→ **WHAT IS EXPECTED**: Keeping every word intact, reproduce all of the records.
SUPPLIED RECORDS section start
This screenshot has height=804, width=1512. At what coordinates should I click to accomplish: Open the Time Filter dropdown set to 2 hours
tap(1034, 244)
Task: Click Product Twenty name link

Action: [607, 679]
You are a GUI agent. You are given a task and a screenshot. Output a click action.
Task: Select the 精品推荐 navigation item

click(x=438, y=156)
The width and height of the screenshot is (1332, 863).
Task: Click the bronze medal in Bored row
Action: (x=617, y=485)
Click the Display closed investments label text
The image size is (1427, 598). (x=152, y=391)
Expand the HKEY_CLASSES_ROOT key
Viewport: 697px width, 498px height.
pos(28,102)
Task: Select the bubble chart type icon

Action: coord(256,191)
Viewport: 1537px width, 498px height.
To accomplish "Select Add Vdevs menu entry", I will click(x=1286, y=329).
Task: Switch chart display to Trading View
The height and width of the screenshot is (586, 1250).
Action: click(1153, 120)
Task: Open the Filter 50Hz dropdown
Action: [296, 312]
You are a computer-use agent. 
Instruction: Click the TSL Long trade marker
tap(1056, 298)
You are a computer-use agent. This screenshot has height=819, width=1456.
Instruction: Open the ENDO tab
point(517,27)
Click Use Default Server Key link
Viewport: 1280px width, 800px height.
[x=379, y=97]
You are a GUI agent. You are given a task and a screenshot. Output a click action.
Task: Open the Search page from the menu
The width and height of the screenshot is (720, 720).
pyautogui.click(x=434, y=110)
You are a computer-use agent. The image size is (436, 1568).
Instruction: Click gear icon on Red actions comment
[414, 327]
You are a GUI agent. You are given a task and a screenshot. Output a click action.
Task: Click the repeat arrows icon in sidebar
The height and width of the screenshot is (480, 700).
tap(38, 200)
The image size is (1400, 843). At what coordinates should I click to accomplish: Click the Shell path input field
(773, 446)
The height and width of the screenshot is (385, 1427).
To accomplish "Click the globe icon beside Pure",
SUPPLIED RECORDS section end
→ **RESULT**:
This screenshot has height=804, width=1512. At what coordinates should I click to accomplish: Open the Time Filter dropdown set to 2 hours
tap(1034, 244)
Task: Click Product Twenty name link

Action: [607, 679]
You are a GUI agent. You are given a task and a screenshot. Output a click action.
Task: Select the 精品推荐 navigation item

click(x=438, y=156)
The width and height of the screenshot is (1332, 863).
Task: Click the bronze medal in Bored row
Action: (x=617, y=485)
Click the Display closed investments label text
The image size is (1427, 598). (x=152, y=391)
Expand the HKEY_CLASSES_ROOT key
Viewport: 697px width, 498px height.
pos(28,102)
Task: Select the bubble chart type icon

Action: coord(256,191)
Viewport: 1537px width, 498px height.
To accomplish "Select Add Vdevs menu entry", I will click(x=1286, y=329).
Task: Switch chart display to Trading View
The height and width of the screenshot is (586, 1250).
Action: click(1153, 120)
Task: Open the Filter 50Hz dropdown
Action: [296, 312]
You are a computer-use agent. 
Instruction: Click the TSL Long trade marker
tap(1056, 298)
You are a computer-use agent. This screenshot has height=819, width=1456.
Instruction: Open the ENDO tab
point(517,27)
Click Use Default Server Key link
Viewport: 1280px width, 800px height.
[x=379, y=97]
You are a GUI agent. You are given a task and a screenshot. Output a click action.
Task: Open the Search page from the menu
The width and height of the screenshot is (720, 720).
pyautogui.click(x=434, y=110)
You are a computer-use agent. The image size is (436, 1568).
Instruction: Click gear icon on Red actions comment
[414, 327]
You are a GUI agent. You are given a task and a screenshot. Output a click action.
Task: Click the repeat arrows icon in sidebar
The height and width of the screenshot is (480, 700).
tap(38, 200)
The image size is (1400, 843). At what coordinates should I click to accomplish: Click the Shell path input field
(773, 446)
The height and width of the screenshot is (385, 1427).
To accomplish "Click the globe icon beside Pure",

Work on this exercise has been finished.